Keep in mind that out-of-pocket totals don’t include money paid by your insurance company to your doctor or other healthcare provider. The figure is strictly money you paid for healthcare.

Also, an individual plan will have a much lower out-of-pocket maximum than a plan that covers an entire family. Be aware of that difference as you start to budget your healthcare expenses.

Health insurance is designed to protect individuals and families from the rising costs of healthcare. It’s not usually very cheap, but it can save you money in the long term.

Insurers require monthly premiums. These are payments you make to the insurance company every month so you have insurance to cover routine and catastrophic concerns.

You pay premiums whether you visit a doctor once a year or spend months in a hospital. Typically, you’ll pay lower monthly premiums for a plan with a high deductible. As the deductible goes down, the monthly costs typically increase.

Health insurance is often provided by employers to full-time employees. Small companies with only a handful of employees may not choose to provide health insurance because of the expense.

You may also choose to obtain health insurance on your own from a private insurance company, even if you’re employed full time and have the option for employer-sponsored health insurance.

When you obtain health insurance, you should receive a list of covered costs. For example, a trip to the emergency room in an ambulance may cost $250.

Under a plan like this, if you haven’t met your deductible and you go to the emergency room in an ambulance, you must pay $250. If you’ve met your deductible and ambulance rides are covered 100 percent, then your ride should be free.

In some plans, major surgery is covered at 100 percent, while checkups or screenings may only be covered at 80 percent. This means you’re responsible for the remaining 20 percent.
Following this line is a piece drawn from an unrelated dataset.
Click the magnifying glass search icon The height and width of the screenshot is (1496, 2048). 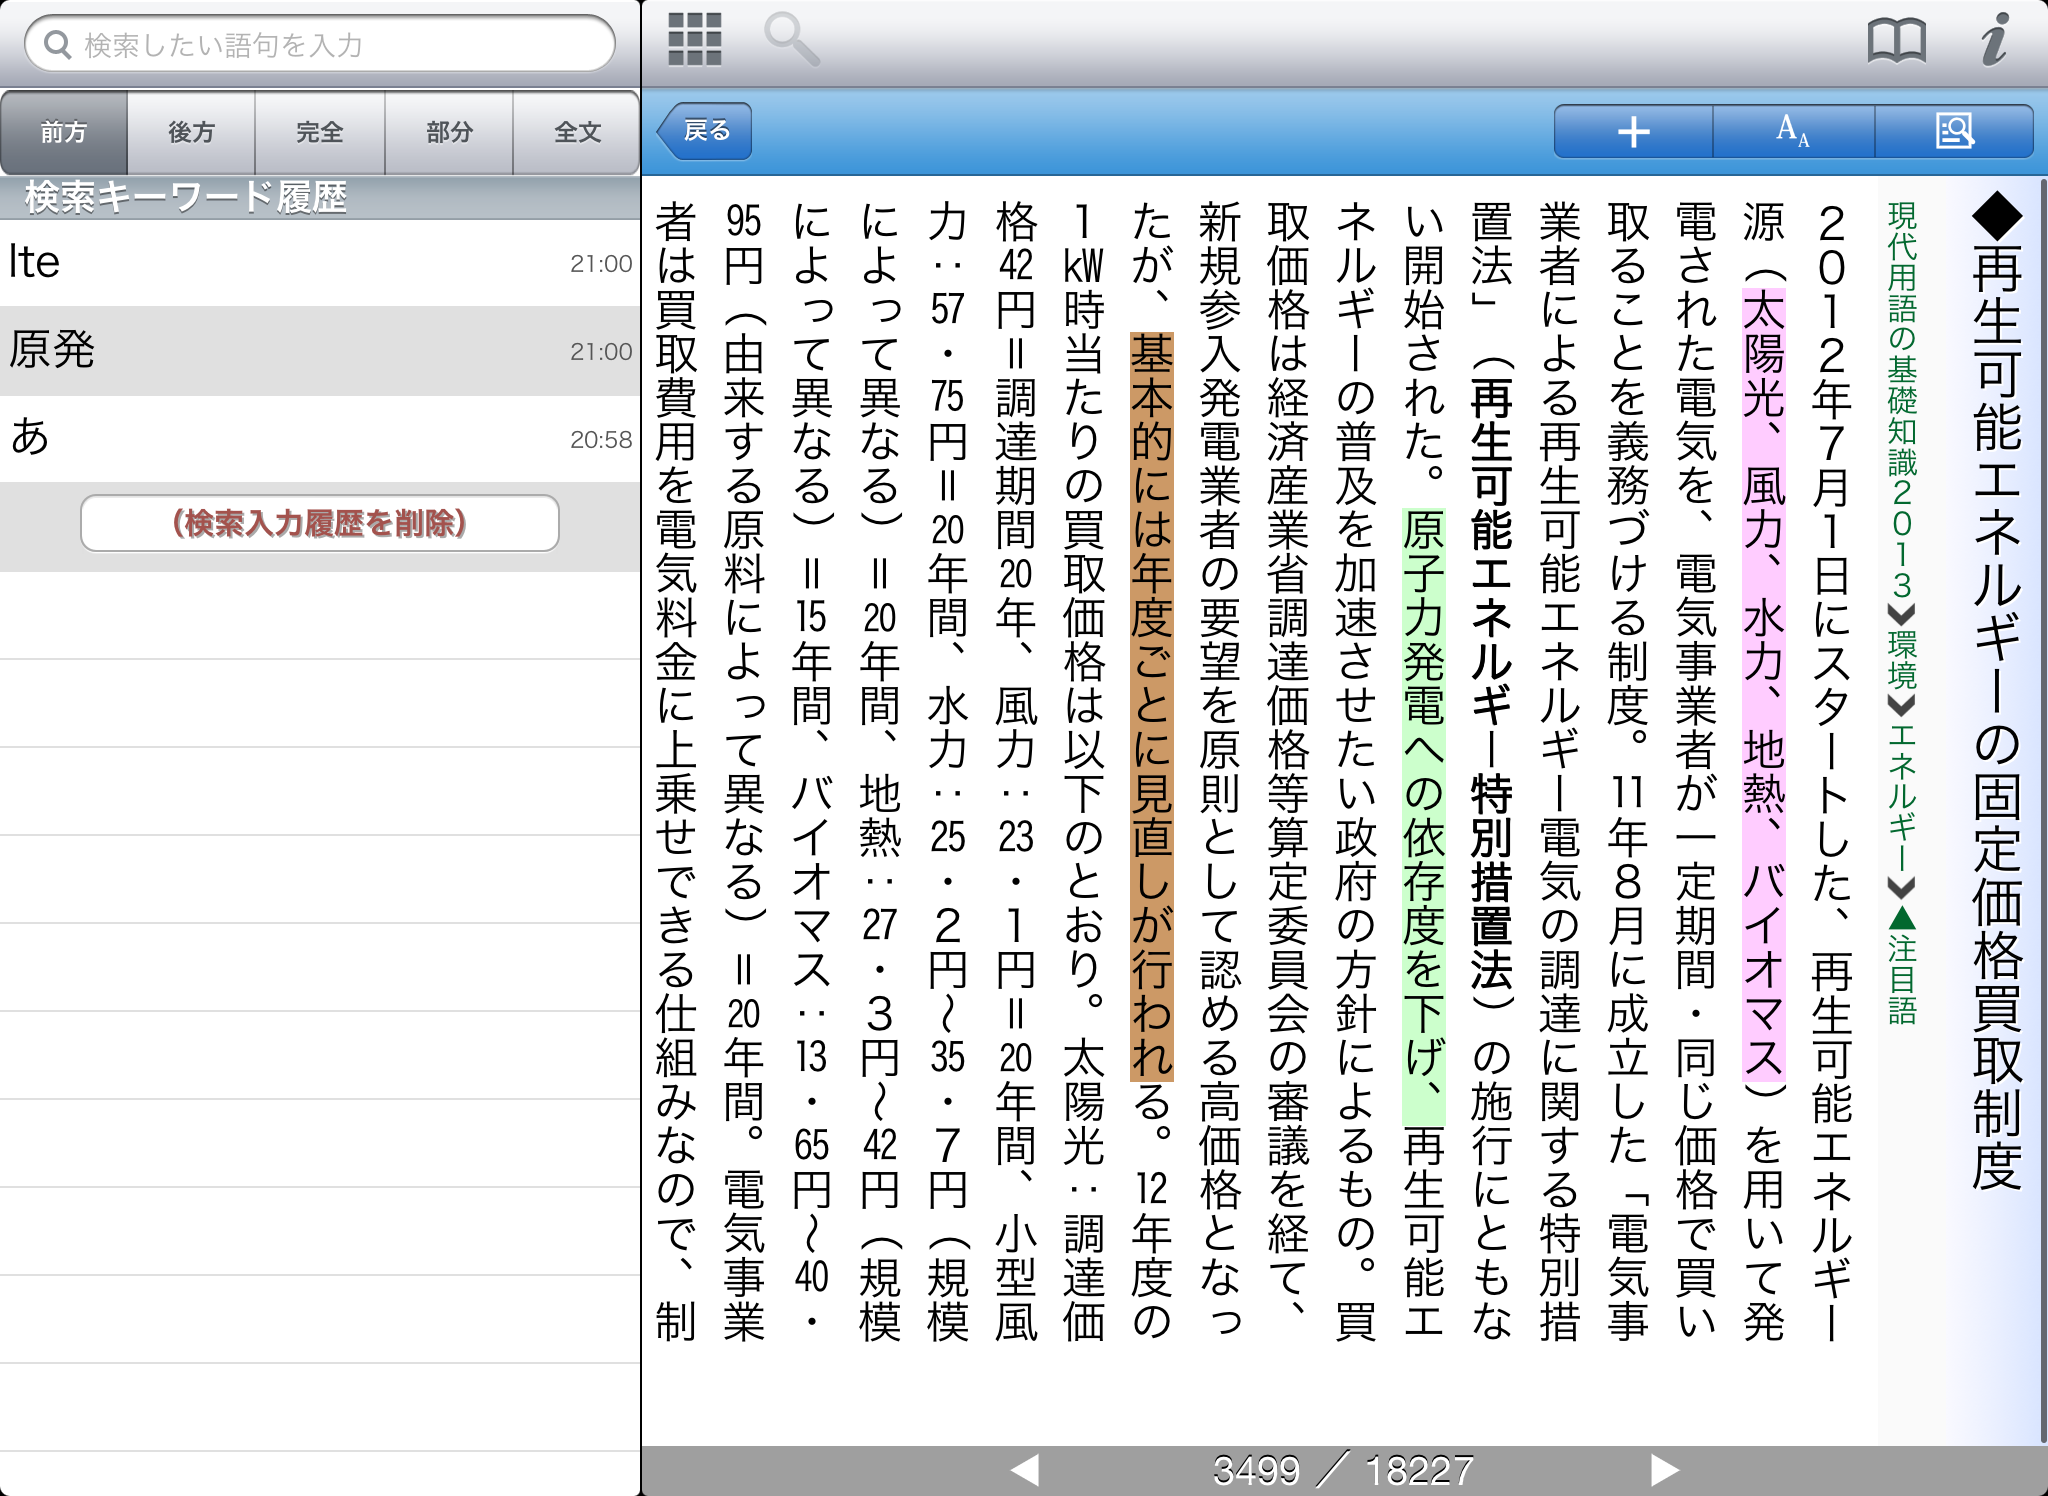(x=791, y=40)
It’s important to review copays, coinsurance, and deductibles when choosing a plan. Keep in mind your health history.

If you’re expecting to have major surgery or deliver a baby in the coming year, you may want to pick a plan where the insurance provider covers a higher percentage for these types of procedures.

Because you can never predict accidents or future health concerns, also consider how much you can afford to pay each month and how much you could afford if you had an unexpected health condition.

That’s why it’s important to look at and consider all of the expected costs, including:

  • deductible
  • out-of-pocket maximum
  • monthly premium
  • copays
  • coinsurance

Understanding these expenses can help you understand the maximum amount of money you may owe if you require a lot of health services in a given year.

In terms of health insurance, a network is a collection of hospitals, doctors, and other providers that signed on to be preferred providers on your insurance plan.

These are in-network providers. They’re the ones your insurance company prefers you see.

Out-of-network providers are simply those who aren’t signed on to your plan. Seeing out-of-network providers may mean higher out-of-pocket costs. Those costs may not apply toward your deductible.

Again, it’s important to make sure you know the ins and outs of your insurance plan so you know who and what are covered. An out-of-network doctor may be in your hometown, or they may be someone you see when you’re traveling.

If you’re unsure if your preferred doctor is in-network, you can call the insurance provider or your doctor’s office to find out.

Sometimes doctors drop out of or join a new network, too. Confirming your doctor’s network status before each visit can help you avoid unexpected costs.

Health insurance can be a complicated matter. If you have insurance through your employer, ask who at your employer is the contact person for questions. It’s usually someone in the human resources department, but not always.

Your insurance company should also have a customer service department to answer your questions.

The most important things to keep in mind when starting an insurance plan is to know:

  • all of your costs
  • when your plan takes effect (many insurance plans change in the middle of the year)
  • what services are covered and for how much

You may not plan on a major operation or injury, but insurance can help reduce the financial burden if you experience a major medical problem.